┏━━

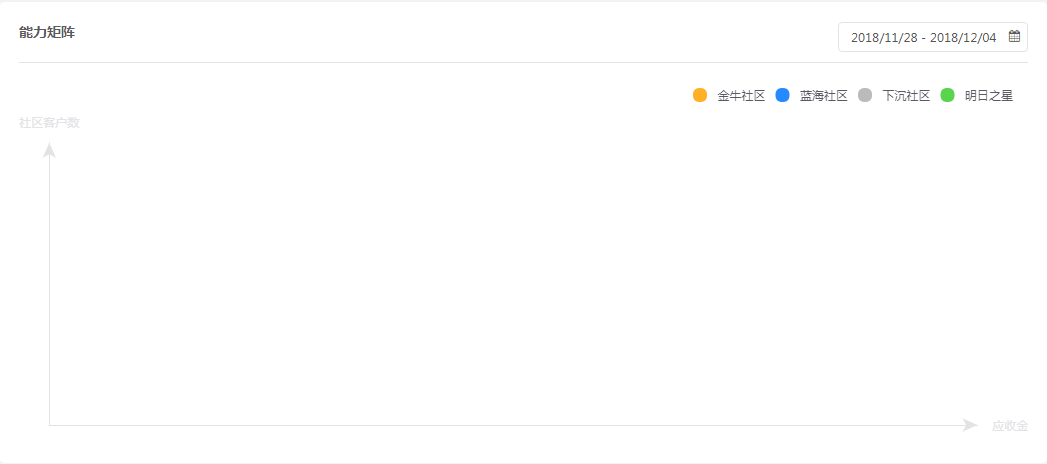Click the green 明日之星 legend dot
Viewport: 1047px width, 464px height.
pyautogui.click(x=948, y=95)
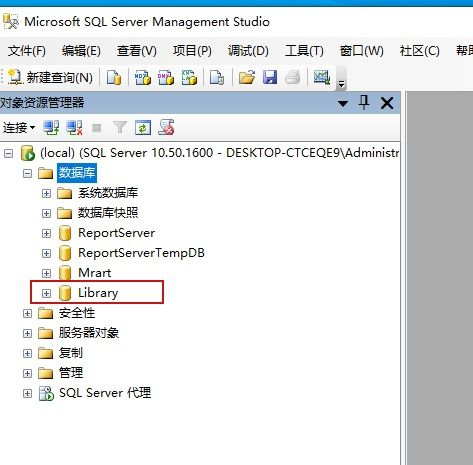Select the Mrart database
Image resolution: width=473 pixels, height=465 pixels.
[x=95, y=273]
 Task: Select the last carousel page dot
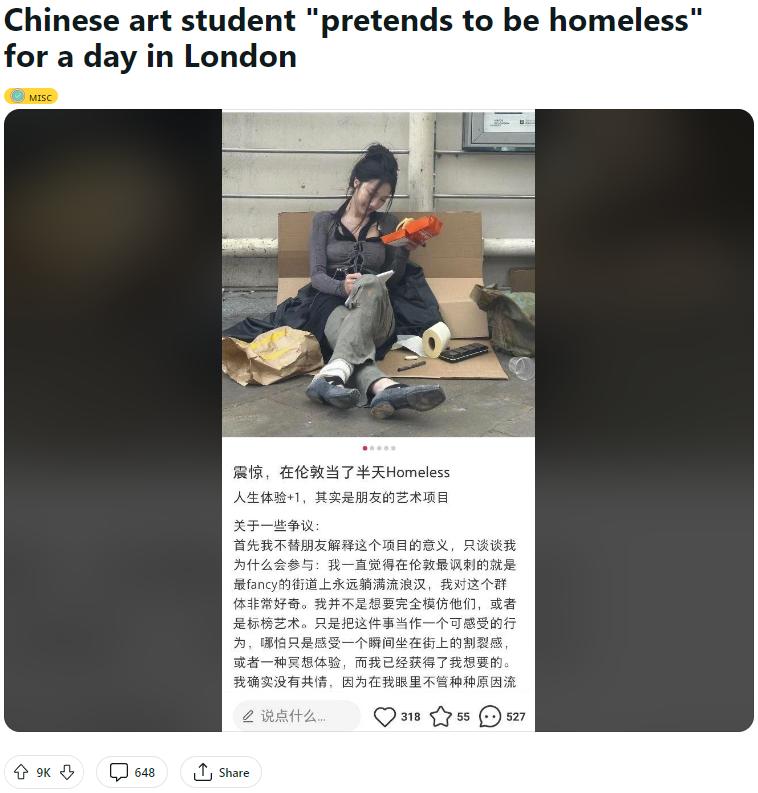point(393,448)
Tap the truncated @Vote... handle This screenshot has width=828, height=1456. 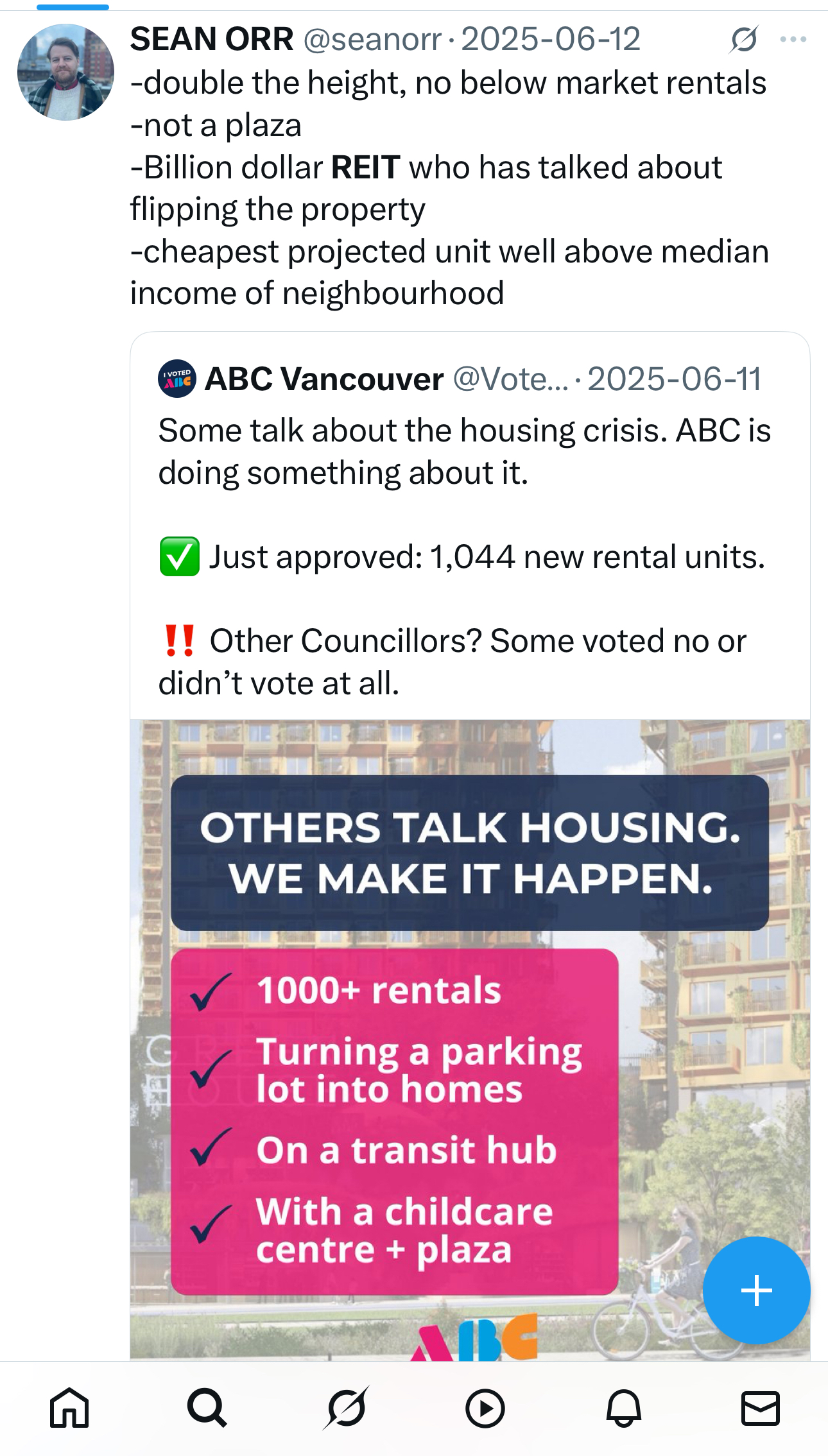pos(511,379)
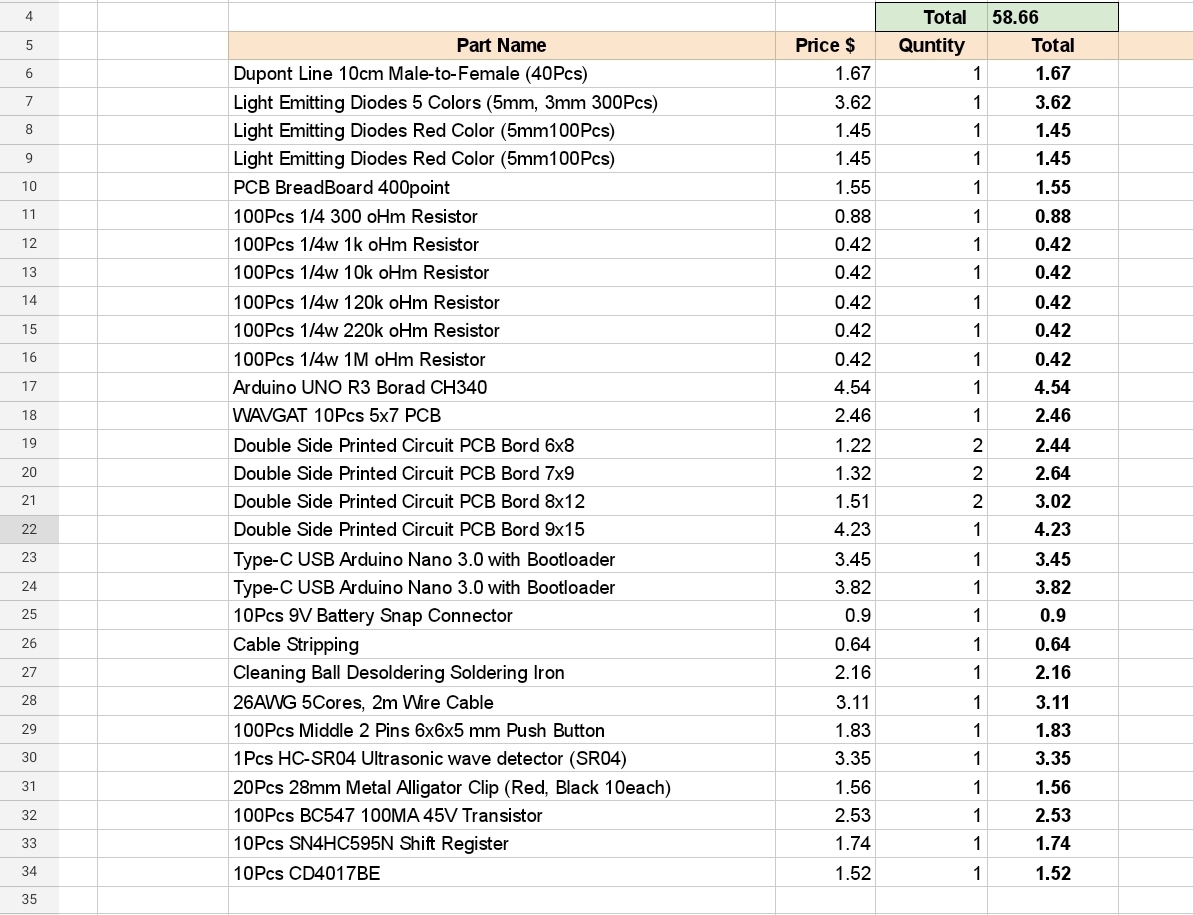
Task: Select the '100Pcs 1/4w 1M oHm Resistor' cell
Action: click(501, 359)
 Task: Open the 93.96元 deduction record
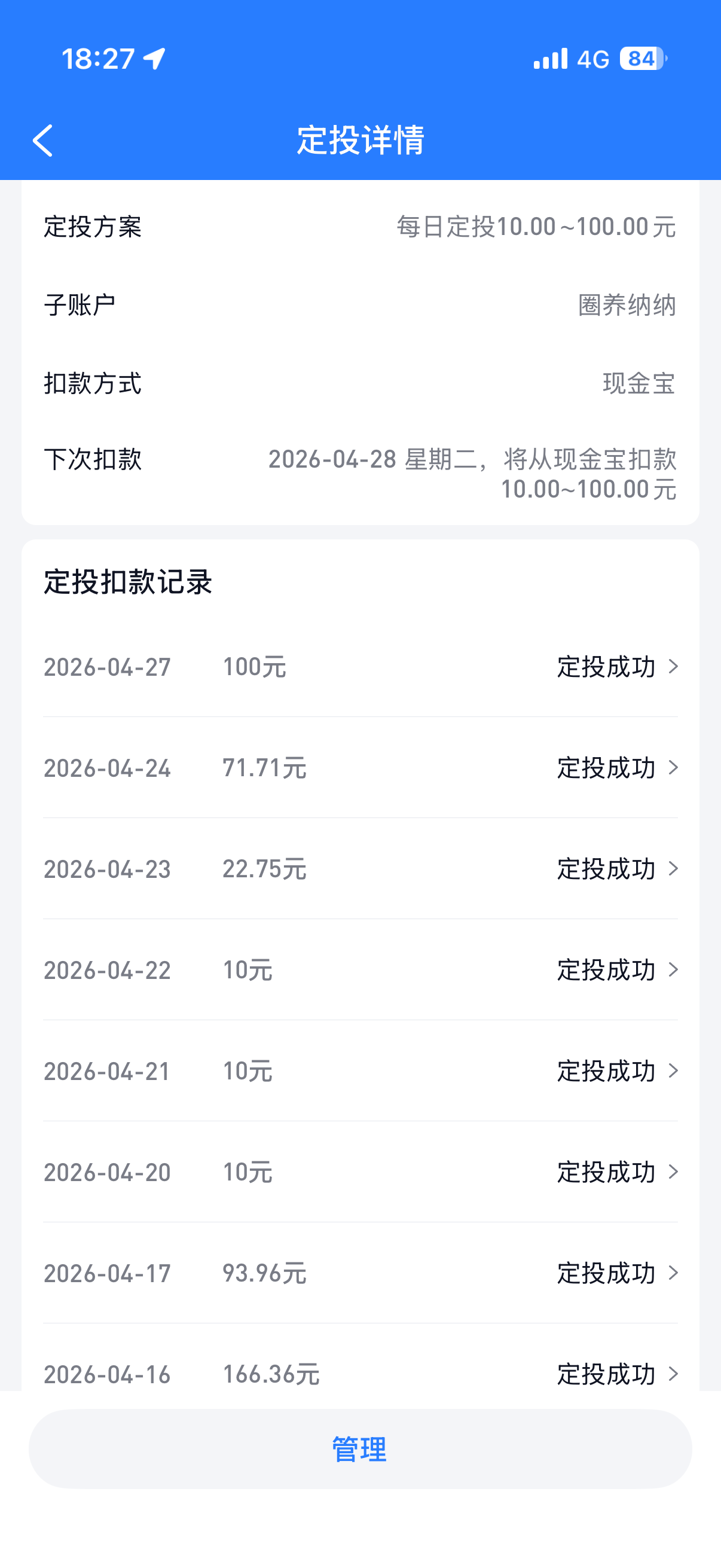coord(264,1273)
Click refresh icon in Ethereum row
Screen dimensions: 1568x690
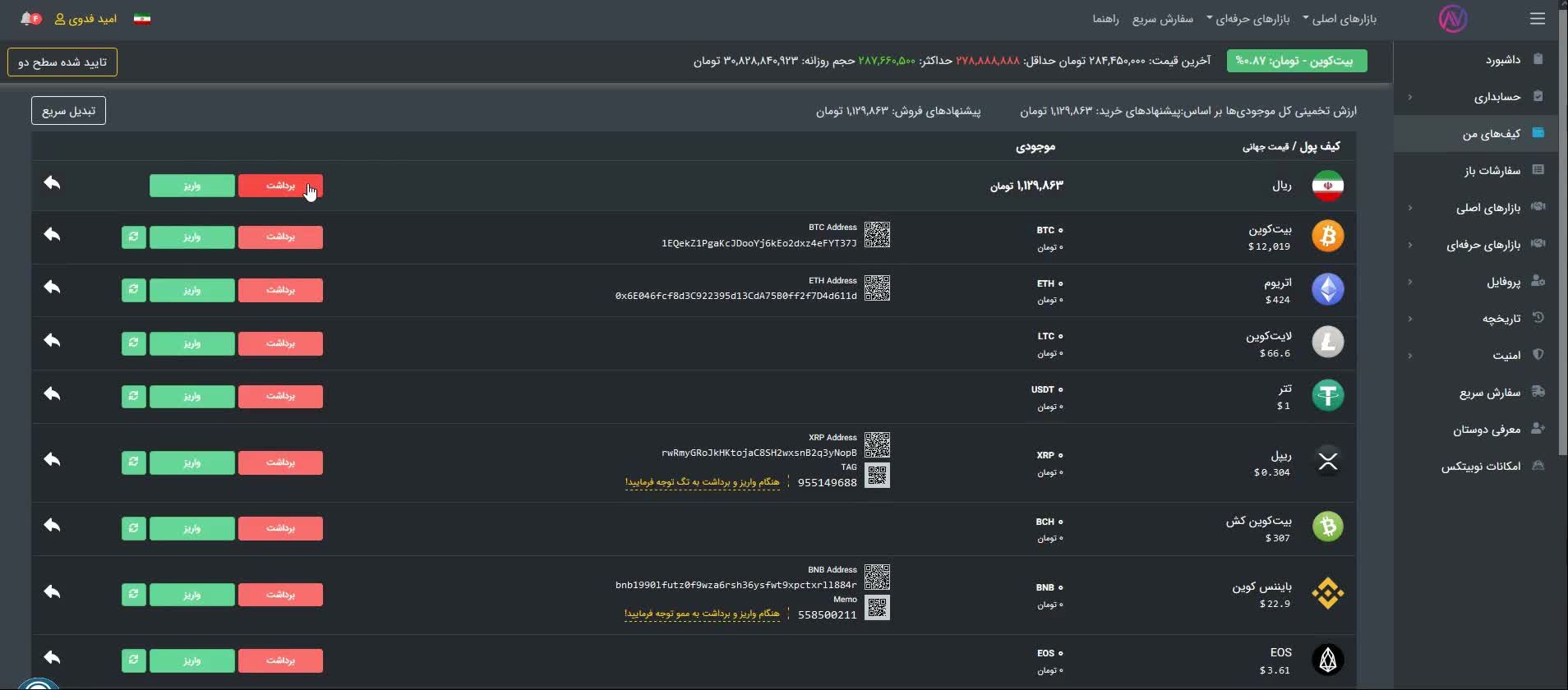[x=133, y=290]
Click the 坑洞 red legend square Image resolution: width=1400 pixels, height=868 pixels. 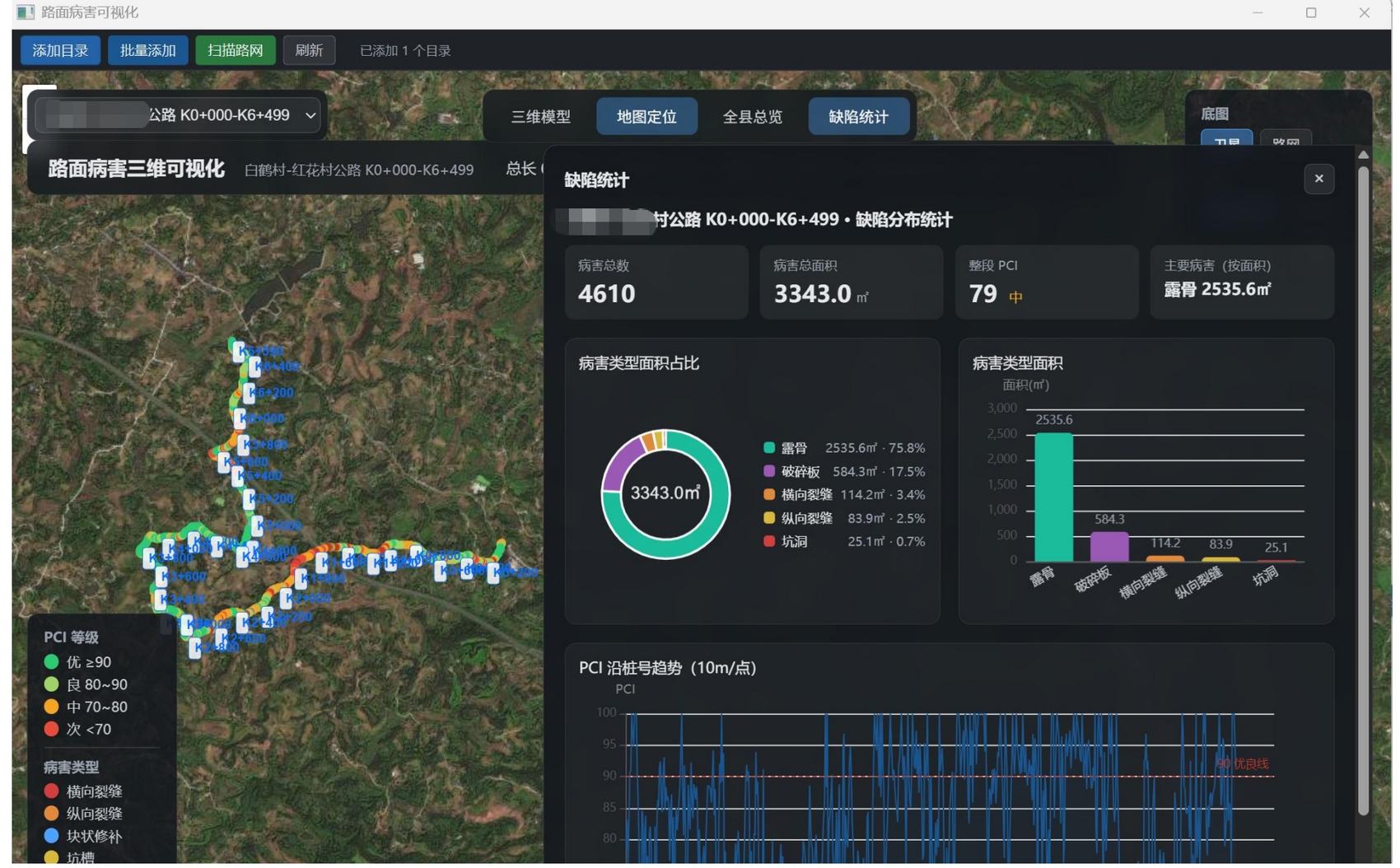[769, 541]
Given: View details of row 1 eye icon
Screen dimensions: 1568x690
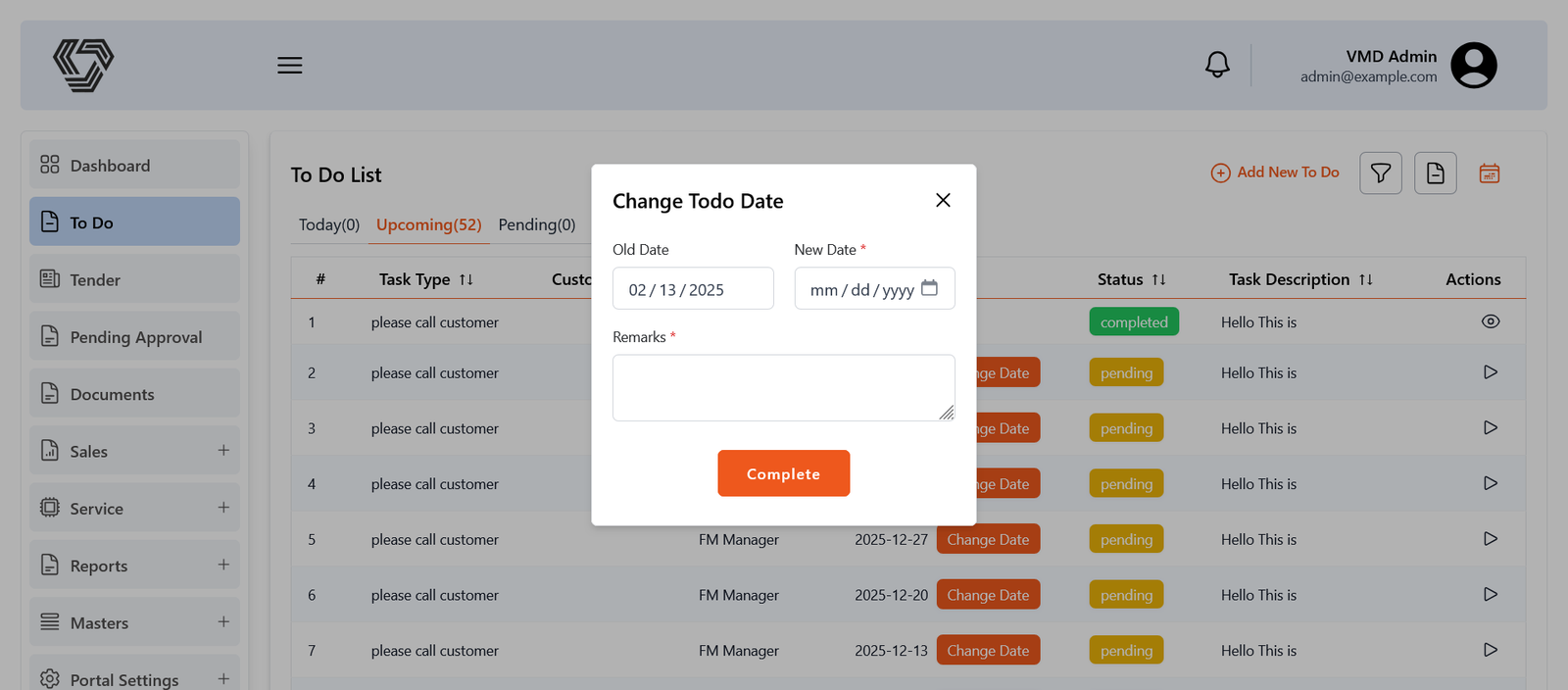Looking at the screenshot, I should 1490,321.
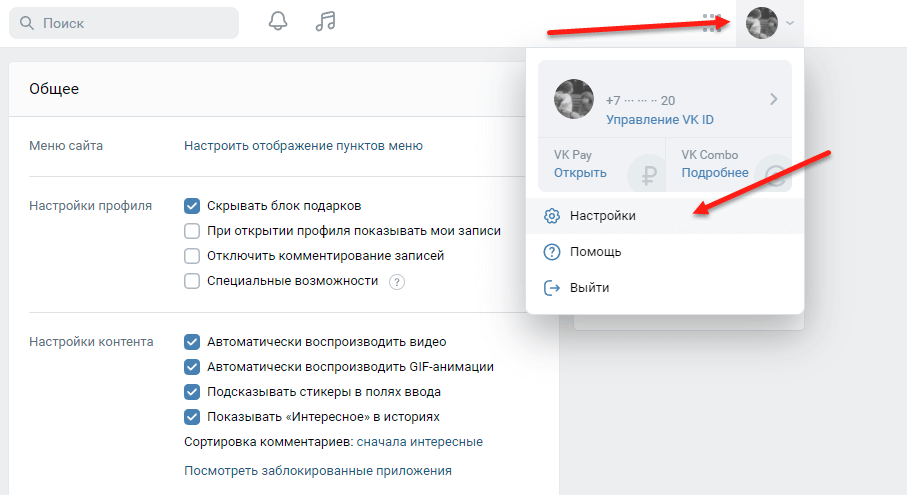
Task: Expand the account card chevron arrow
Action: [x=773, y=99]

┗━━

What to do:
Go through the entries. Report every line that contains the word "icon".

Reply:
Click refresh icon in Ethereum row
Given: View details of row 1 eye icon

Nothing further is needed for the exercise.